Autor/es reacciones

Ignacio Miranda Gómez

Head of the Breast Imaging Unit at the International Breast Cancer Center (IBCC) and at the Teknon Medical Center in Barcelona.

Recent advances in medical AI indicate that the most sophisticated systems are now capable of achieving performance levels comparable to, and in some cases exceeding, those of physicians in specific clinical tasks such as diagnosis, test selection, treatment prescribing, and patient follow-up.

Two recent studies, focusing on the AMIE and MIRA systems, represent a significant qualitative leap compared with previous generations of medical AI. While AMIE stands out for its ability to conduct complex clinical conversations and manage patients across multiple consultations, MIRA takes this a step further by integrating directly into an electronic health record system and carrying out clinical actions such as ordering diagnostic tests, prescribing medications, and recommending hospital admissions.

The findings show that both systems were able to match or outperform physicians in simulated environments, particularly in areas such as adherence to clinical guidelines, the accuracy of recommendations, and medication safety.

However, the researchers themselves emphasise that these technologies are not yet ready for autonomous use in clinical practice. The studies were conducted in controlled settings using simulated patients, meaning that their effectiveness and safety must still be demonstrated in real-world hospitals and outpatient clinics.

Current evidence points towards a collaborative model in which healthcare professionals work alongside AI, rather than being replaced by it. In this scenario, AI would take on analytical, administrative, and decision-support tasks, while clinicians would remain responsible for clinical oversight, patient communication, managing uncertainty, and making final decisions regarding patient care.

These developments suggest that artificial intelligence could become a valuable ally in the coming years, helping to improve quality of care, reduce administrative burden, and support more consistent, evidence-based healthcare delivery, always under human supervision.

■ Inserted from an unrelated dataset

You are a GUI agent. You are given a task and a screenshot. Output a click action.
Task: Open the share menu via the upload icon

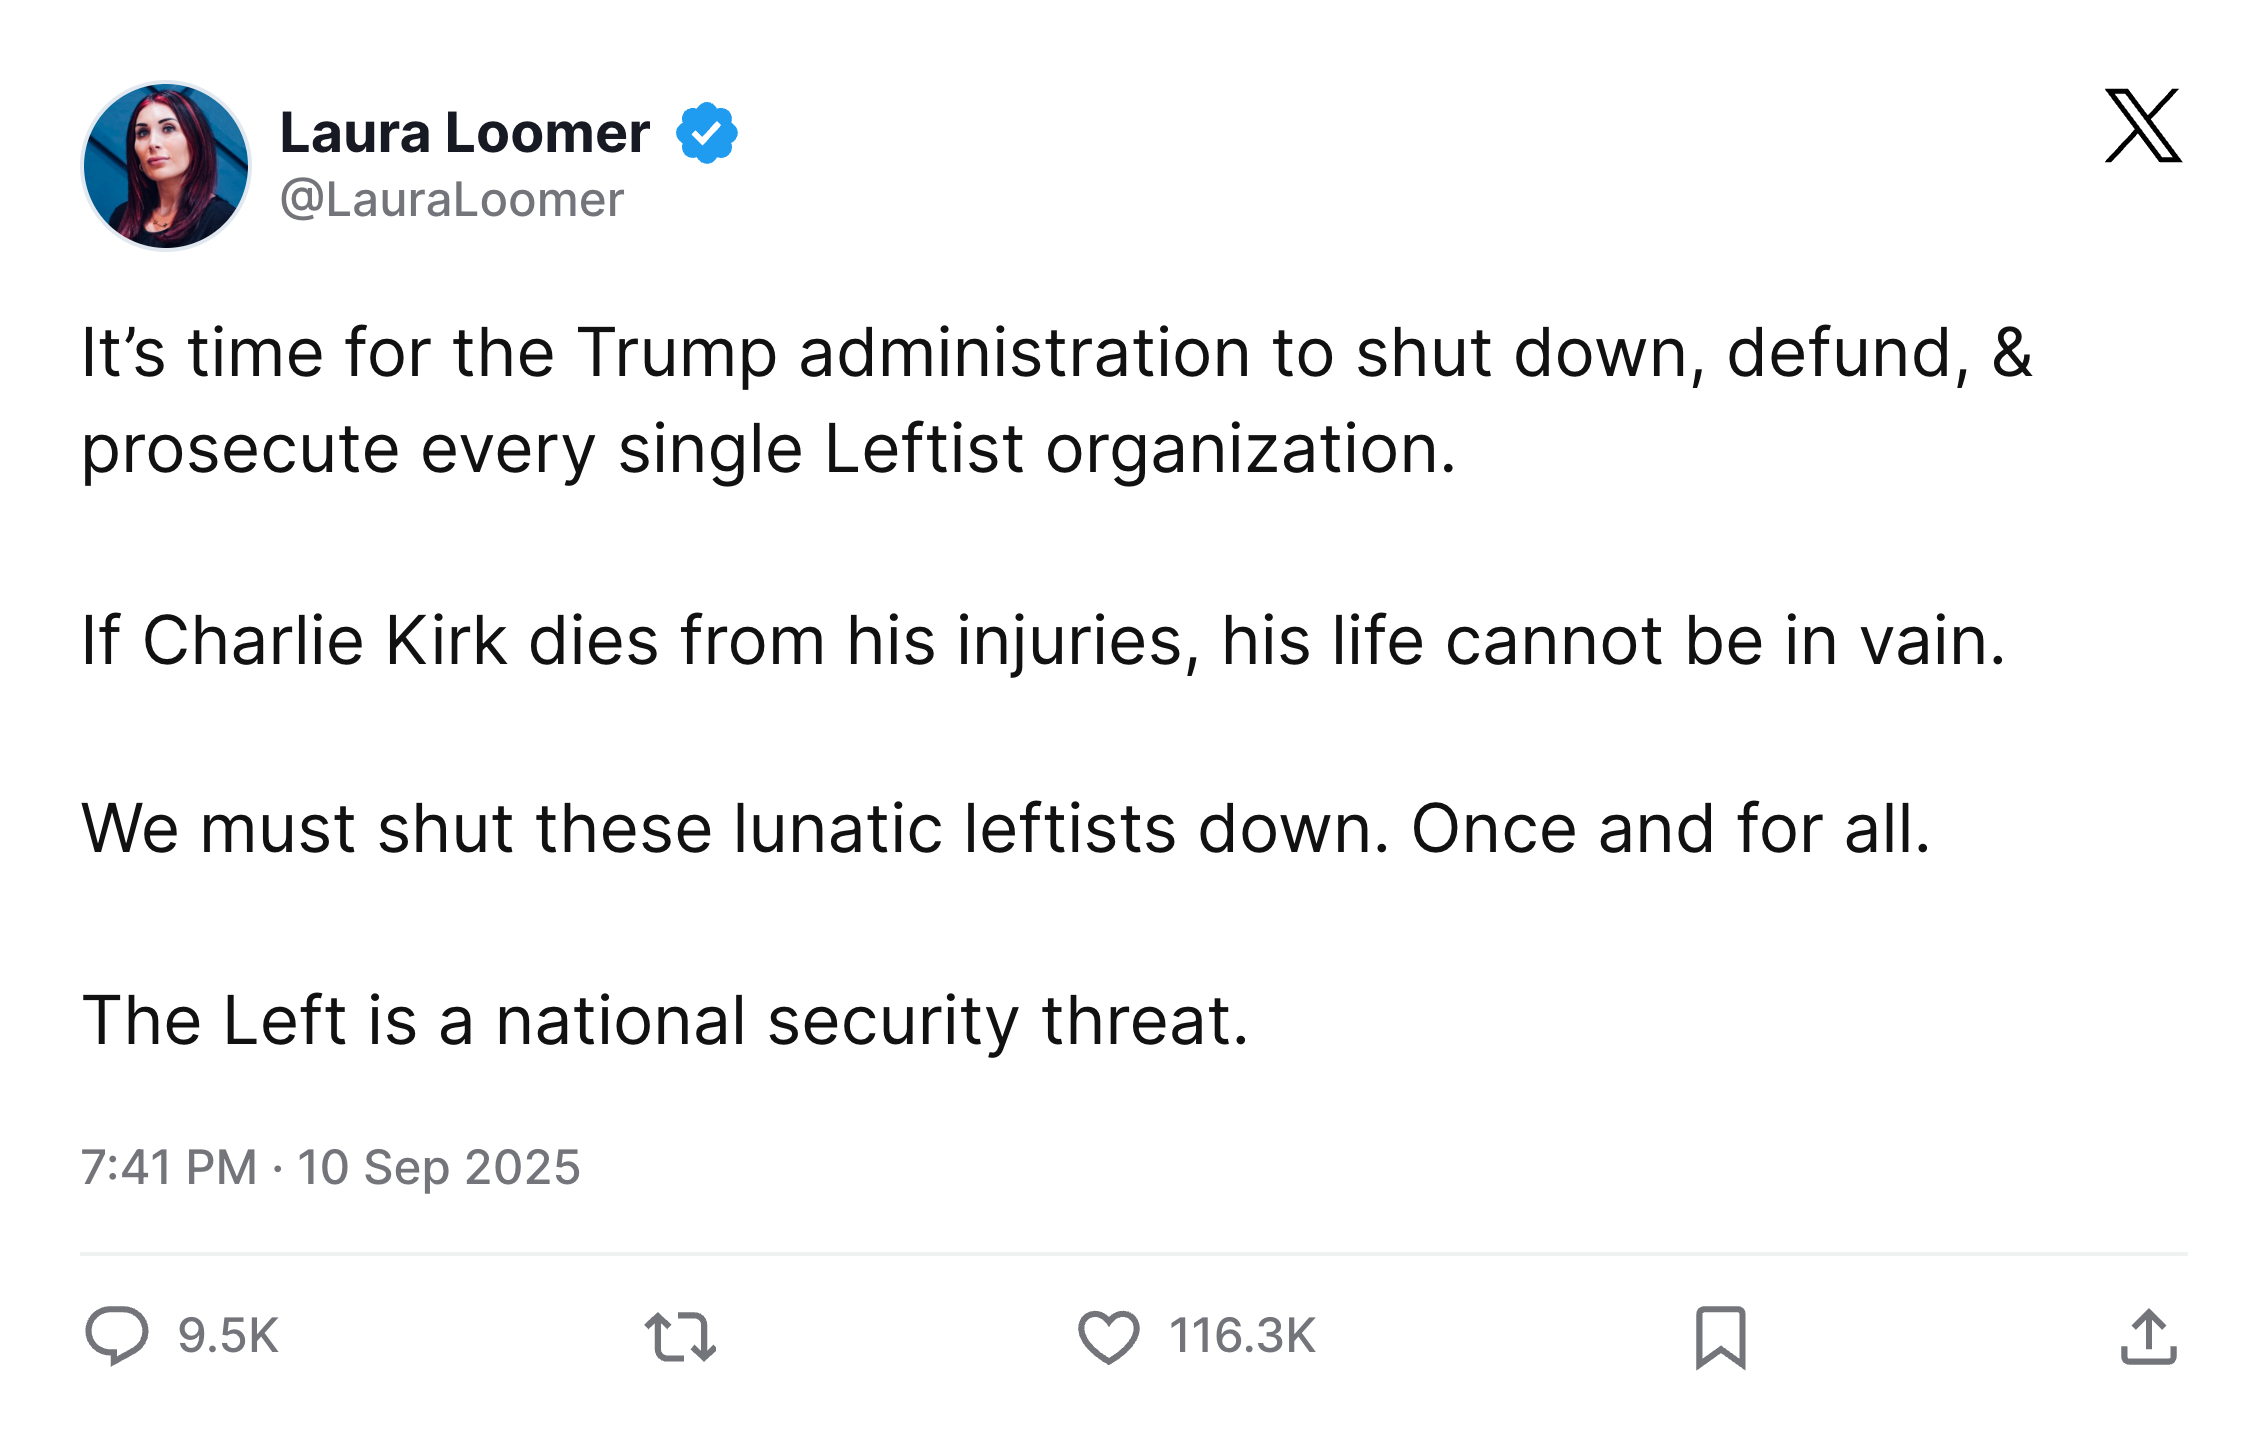point(2148,1337)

Neither AMIE nor MIRA is unique in this field. A recently published study in Science introduced an advanced AI model capable of outperforming physicians in diagnostic tasks within a controlled environment.

Taken together, these three studies represent three distinct generations of medical AI, and comparing them provides valuable insight into the direction in which the field is heading. If AMIE demonstrates that an AI system can interview patients like a physician, and the model reported in Science demonstrates that it can reason like a physician, MIRA seeks to demonstrate that it can work like a physician within the hospital environment. The most disruptive aspect of MIRA is not that it diagnoses conditions more effectively than other models, but that it translates clinical reasoning into structured clinical actions, such as ordering tests, prescribing treatments, scheduling procedures, and recommending admissions. From the perspective of healthcare system transformation, MIRA therefore represents what is arguably the closest step so far towards a truly integrated clinical co-pilot within hospital practice.

All three studies convey a common message: artificial intelligence is reaching performance levels that are comparable to, and in some cases exceed, those of many healthcare professionals in specific diagnostic and decision-making tasks. Nevertheless, the researchers stress that all current findings come from controlled or simulated environments, and that prospective studies involving real patients are still required to confirm safety, effectiveness, and impact on clinical outcomes.

Rather than suggesting the replacement of healthcare professionals, the authors view clinical support as the most promising role for these technologies. Under this model, AI would assume repetitive, administrative, and information-analysis tasks, while healthcare professionals would continue to be responsible for clinical oversight, final decision-making, and maintaining the human relationship at the heart of patient care.